A protein backbone structure is designable if a substantial number of amino acid sequences exist that autonomously fold into it. It has been suggested that the designability of backbones is governed mainly by side chain-independent or side chain type-insensitive molecular interactions, indicating an approach for designing new backbones (ready for amino acid selection) based on continuous sampling and optimization of the backbone-centred energy surface. However, a sufficiently comprehensive and precise energy function has yet to be established for this purpose. Here we show that this goal is met by a statistical model named SCUBA (for Side Chain-Unknown Backbone Arrangement) that uses neural network-form energy terms. These terms are learned with a two-step approach that comprises kernel density estimation followed by neural network training and can analytically represent multidimensional, high-order correlations in known protein structures. We report the crystal structures of nine de novo proteins whose backbones were designed to high precision using SCUBA, four of which have novel, non-natural overall architectures. By eschewing use of fragments from existing protein structures, SCUBA-driven structure design facilitates far-reaching exploration of the designable backbone space, thus extending the novelty and diversity of the proteins amenable to de novo design.
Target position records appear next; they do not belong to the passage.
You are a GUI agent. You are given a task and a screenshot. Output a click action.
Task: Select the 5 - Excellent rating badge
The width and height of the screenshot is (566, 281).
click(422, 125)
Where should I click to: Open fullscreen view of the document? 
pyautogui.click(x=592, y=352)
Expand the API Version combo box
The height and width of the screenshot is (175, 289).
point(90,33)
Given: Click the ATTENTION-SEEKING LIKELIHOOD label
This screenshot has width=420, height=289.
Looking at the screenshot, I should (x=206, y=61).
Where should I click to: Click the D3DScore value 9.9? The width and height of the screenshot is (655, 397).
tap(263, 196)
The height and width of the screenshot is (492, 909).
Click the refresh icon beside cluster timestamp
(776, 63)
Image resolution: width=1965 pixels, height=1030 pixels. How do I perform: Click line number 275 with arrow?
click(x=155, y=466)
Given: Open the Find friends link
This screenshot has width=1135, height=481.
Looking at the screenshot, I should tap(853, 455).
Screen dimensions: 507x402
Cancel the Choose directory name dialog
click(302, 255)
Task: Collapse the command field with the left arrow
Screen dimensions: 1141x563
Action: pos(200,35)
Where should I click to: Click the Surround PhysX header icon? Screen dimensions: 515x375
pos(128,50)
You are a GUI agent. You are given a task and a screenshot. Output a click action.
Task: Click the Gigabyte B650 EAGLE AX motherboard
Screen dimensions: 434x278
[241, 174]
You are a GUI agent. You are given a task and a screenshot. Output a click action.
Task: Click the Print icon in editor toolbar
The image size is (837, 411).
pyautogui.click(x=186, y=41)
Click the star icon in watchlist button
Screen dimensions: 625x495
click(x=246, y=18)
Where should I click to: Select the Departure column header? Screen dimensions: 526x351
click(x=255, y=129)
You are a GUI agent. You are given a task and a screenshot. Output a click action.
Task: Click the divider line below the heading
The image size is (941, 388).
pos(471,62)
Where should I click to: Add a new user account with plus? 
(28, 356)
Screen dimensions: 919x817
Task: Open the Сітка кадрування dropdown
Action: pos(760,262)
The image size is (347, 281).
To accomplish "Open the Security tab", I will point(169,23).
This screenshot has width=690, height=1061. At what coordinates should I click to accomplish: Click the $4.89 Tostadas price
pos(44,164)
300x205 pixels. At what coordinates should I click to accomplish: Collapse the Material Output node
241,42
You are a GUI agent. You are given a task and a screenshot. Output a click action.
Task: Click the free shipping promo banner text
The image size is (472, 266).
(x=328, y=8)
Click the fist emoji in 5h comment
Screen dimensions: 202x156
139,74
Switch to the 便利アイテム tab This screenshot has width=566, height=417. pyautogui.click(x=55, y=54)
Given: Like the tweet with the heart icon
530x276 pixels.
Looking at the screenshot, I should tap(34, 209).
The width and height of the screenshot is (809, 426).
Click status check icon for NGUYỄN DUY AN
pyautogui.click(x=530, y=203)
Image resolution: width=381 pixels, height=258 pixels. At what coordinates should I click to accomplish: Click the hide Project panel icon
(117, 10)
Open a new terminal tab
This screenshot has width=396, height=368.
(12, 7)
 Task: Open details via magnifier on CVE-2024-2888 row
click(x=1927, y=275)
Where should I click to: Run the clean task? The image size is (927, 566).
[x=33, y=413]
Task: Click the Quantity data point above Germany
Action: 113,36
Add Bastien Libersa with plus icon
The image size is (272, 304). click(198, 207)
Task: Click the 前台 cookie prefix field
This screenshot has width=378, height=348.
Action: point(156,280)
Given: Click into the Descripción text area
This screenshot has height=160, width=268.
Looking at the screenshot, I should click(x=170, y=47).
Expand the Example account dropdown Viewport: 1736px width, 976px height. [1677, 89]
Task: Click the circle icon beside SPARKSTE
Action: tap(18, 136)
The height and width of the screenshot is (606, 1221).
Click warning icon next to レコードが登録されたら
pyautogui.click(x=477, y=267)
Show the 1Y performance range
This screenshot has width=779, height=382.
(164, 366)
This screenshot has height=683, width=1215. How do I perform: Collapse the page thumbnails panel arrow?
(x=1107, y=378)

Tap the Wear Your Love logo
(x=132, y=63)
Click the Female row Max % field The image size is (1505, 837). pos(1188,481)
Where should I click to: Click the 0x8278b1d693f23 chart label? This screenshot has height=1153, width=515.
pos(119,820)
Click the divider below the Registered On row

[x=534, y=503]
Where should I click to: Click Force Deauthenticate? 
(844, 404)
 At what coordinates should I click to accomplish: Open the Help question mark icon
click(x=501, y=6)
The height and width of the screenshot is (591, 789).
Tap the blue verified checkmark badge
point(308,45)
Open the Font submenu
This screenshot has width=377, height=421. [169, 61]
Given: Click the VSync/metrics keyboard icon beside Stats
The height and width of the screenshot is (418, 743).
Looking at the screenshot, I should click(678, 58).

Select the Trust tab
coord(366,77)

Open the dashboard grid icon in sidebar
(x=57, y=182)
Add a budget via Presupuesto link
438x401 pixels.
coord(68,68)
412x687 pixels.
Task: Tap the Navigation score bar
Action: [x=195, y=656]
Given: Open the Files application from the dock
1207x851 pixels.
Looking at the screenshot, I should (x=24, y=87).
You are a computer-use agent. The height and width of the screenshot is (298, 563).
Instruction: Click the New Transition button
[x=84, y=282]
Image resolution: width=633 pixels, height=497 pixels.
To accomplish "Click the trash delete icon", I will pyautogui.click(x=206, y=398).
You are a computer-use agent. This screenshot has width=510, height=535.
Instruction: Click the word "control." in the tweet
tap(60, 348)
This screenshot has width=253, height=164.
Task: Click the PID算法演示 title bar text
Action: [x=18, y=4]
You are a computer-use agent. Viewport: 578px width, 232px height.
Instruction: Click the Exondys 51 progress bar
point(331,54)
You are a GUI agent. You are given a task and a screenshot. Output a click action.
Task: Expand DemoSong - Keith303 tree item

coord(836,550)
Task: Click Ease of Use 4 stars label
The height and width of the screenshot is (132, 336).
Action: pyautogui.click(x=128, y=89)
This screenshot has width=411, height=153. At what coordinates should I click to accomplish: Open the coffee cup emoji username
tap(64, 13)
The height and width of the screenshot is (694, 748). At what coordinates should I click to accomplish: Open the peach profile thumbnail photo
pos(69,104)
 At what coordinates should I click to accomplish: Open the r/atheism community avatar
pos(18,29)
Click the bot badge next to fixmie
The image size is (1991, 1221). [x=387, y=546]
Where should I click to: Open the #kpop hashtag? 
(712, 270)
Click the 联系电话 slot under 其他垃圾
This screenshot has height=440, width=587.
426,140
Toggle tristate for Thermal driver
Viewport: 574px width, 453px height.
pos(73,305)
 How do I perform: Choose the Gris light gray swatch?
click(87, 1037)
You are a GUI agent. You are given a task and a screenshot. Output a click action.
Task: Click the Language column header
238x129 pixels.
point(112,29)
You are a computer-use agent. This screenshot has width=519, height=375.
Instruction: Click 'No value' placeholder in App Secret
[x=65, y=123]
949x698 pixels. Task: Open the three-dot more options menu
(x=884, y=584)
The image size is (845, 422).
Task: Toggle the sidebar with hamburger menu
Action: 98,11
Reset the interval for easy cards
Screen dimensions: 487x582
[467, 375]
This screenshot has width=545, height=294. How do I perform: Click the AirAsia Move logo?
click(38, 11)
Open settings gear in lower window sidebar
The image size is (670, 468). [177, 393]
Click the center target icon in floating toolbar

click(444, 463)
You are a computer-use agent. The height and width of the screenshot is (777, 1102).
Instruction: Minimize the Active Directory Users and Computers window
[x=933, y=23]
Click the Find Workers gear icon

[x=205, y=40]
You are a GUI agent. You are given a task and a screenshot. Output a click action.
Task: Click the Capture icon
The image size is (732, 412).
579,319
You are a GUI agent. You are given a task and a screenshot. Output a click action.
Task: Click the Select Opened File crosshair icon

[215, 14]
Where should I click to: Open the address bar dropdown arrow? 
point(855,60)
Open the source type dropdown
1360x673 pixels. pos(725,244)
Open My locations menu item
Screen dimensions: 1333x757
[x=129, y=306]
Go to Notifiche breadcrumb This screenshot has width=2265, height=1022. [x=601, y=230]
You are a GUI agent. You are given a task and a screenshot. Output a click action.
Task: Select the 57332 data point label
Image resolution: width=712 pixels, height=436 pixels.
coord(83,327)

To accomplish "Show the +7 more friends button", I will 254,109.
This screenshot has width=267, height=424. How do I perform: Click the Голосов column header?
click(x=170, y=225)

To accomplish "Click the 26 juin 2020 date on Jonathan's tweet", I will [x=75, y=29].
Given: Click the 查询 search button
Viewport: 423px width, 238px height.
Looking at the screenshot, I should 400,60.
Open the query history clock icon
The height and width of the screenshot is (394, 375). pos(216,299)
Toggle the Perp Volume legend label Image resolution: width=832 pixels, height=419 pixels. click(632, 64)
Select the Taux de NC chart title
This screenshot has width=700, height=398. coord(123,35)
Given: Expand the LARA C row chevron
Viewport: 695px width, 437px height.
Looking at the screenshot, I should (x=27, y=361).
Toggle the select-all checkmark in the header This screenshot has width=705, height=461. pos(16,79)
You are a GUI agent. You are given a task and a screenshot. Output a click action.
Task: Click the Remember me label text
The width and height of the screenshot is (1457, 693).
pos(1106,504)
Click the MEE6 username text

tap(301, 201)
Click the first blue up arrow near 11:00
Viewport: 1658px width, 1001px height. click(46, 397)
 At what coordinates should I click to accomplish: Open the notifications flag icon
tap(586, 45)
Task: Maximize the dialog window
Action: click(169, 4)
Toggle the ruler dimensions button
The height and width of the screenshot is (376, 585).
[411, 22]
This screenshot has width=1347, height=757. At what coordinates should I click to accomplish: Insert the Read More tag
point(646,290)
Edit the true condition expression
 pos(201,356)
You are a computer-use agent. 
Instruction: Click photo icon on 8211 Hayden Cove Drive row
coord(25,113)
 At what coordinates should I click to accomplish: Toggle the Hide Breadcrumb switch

5、[CL] Identifying Weaknesses in Machine Translation Metrics Through Minimum Bayes Risk Decoding: A Case Study for COMET
C Amrhein, R Sennrich
[University of Zurich]
Identify the weakness of machine translation indicators through minimum Bayesian risk decoding :COMET A case study . Machine translation system evaluation , There is an impressive correlation between neural indicators and artificial judgment , But before we can safely optimize these indicators , Be aware of ( It's best to eliminate ) Deviation from bad translation that gets high marks . Experiments show that , Sample based minimum Bayesian risk decoding can be used to explore and quantify this weakness . When applying this strategy to COMET Of en→de and de→en when , Find out COMET The model is not sensitive enough to the differences between numbers and named entities . To show further that , These deviations cannot be completely eliminated by simply training on additional synthetic data .
Neural metrics have achieved impressive correlation with human judgements in the evaluation of machine translation systems, but before we can safely optimise towards such metrics, we should be aware of (and ideally eliminate) biases towards bad translations that receive high scores. Our experiments show that sample-based Minimum Bayes Risk decoding can be used to explore and quantify such weaknesses. When applying this strategy to COMET for en→de and de→en, we find that COMET models are not sensitive enough to discrepancies in numbers and named entities. We further show that these biases cannot be fully removed by simply training on additional synthetic data.
Several other papers worthy of attention :
[CV] The EMory BrEast imaging Dataset (EMBED): A Racially Diverse, Granular Dataset of 3.5M Screening and Diagnostic Mammograms
EMory BrEast Imaging data set (EMBED):350 Ten thousand pieces of breast screening and diagnosis X The racial diversity of light 、 Granular data set
J J. Jeong, B L. Vey, A Reddy...
[Emory University & Georgia Institute of Technology & Kennesaw State University]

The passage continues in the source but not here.